> GIVEN PASSAGE:
+---+

Proposed Henry Mountains bison management plan

The previous bison management plan for the Henry Mountains was written in 2007. This proposed new plan will be in place for the next 10 years and includes updated information on the history, status, habitat management, population objectives, and harvest management and strategies for the bison population on the Henry Mountains.

One of the goals of the plan is to maintain the Henry Mountains bison herd as a genetically viable, free-roaming conservation population of bison, while also balancing the population with the available forage resources and the long-term habitat in the area. Another goal of the plan is to manage the bison population by providing diverse recreational opportunities, which include hunting and wildlife viewing.

The entire proposed management plan can be found on the DWR website.

Proposed amendments to the Landowner Association rule

Some changes to the Landowner Association rule were proposed in the June 2 Utah Wildlife Board meeting. During that meeting, the board voted to give LOA landowners the opportunity to propose future additional program changes to the LOA committee and the DWR. Any proposed changes that had the combined support of the LOAs, the committee and the DWR would be shared at the public Regional Advisory Council meetings in August and September and would go to the Utah Wildlife Board for consideration on Sept. 29, 2022.

The LOA landowners met with the LOA committee on July 28 and proposed a few additional changes. The supported proposed changes include the following:

  • Establish an LOA advisory committee.
  • Clarify that individual landowners in an LOA could be held accountable before action was taken against the entire LOA.
  • Program performance metrics would have input from LOAs.
  • Modify the rule language to clarify that LOAs and the DWR will work together cooperatively.

Give feedback

The public meetings for the recommendations can either be viewed virtually or attended in person. You can view the biologists' presentations before the meetings and share your feedback about them on the DWR website. The presentations are also available on the DWR YouTube channel, but comments can only be submitted through the forms on the DWR website.

The public comment period opened on Aug. 23 for each of the five Regional Advisory Council meetings and for the Utah Wildlife Board meeting. Public comments submitted within the online-comment timeframes listed below will be shared with the RAC and wildlife board members at each respective meeting. Members of the public can choose to either watch the meetings online or attend them in person. If you wish to comment during the meeting, you should attend in person — online comments will only be accepted until the deadlines listed below.

+---+

> EXCERPTED RECORDS:
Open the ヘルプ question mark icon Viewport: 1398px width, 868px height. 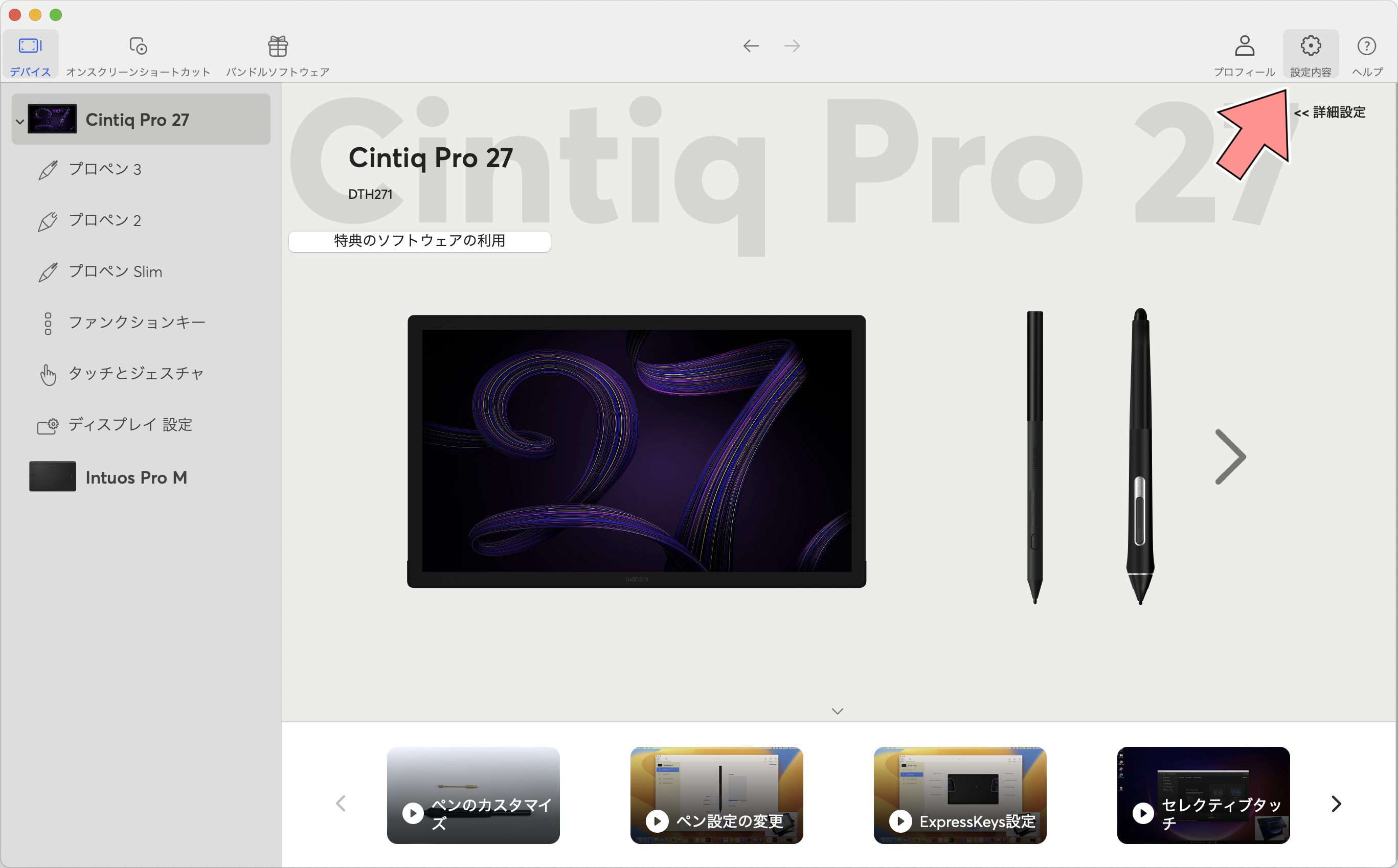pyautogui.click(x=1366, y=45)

+---+

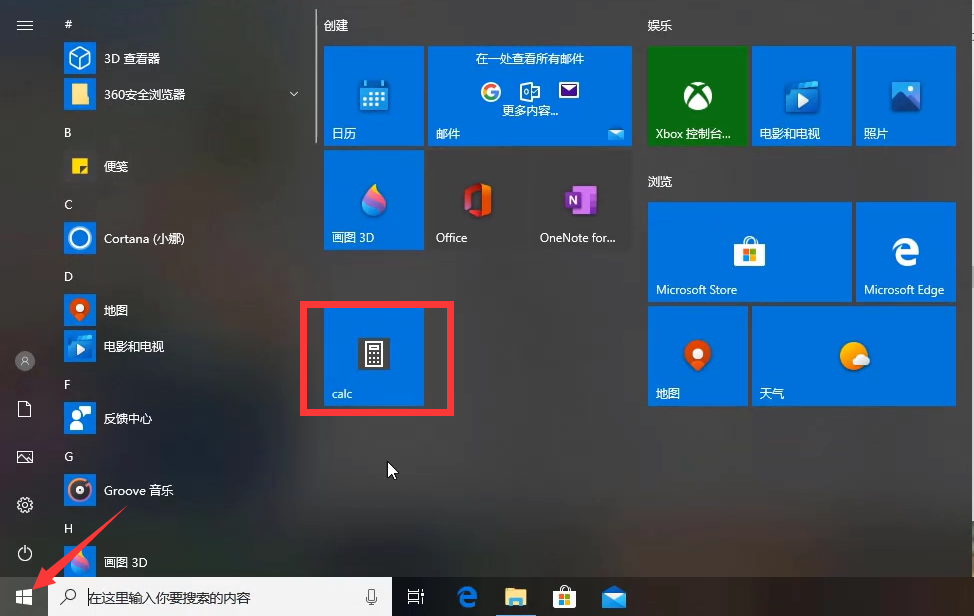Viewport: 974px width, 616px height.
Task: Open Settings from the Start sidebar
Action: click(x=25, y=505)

+---+

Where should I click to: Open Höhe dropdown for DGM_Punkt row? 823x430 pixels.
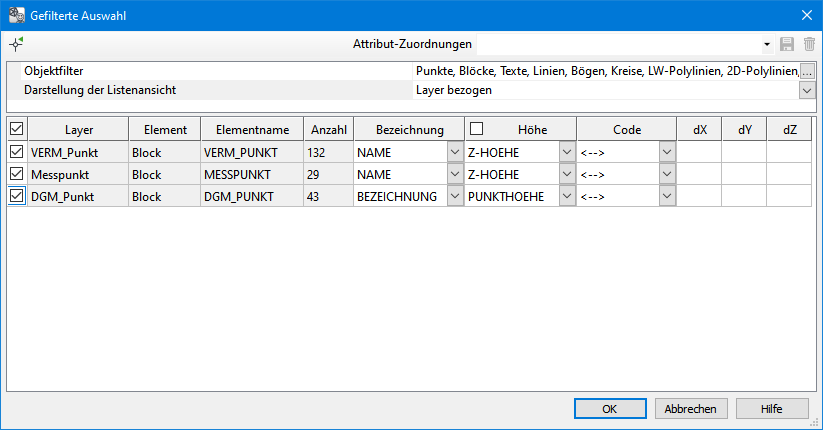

+---+

> INSTRUCTIONS TO FOLLOW:
Please restate the given passage, starting at "The public meetings" and ending at "forms on the DWR website.", and swap "virtually" for "online".

> RESPONSE BOX:
The public meetings for the recommendations can either be viewed online or attended in person. You can view the biologists' presentations before the meetings and share your feedback about them on the DWR website. The presentations are also available on the DWR YouTube channel, but comments can only be submitted through the forms on the DWR website.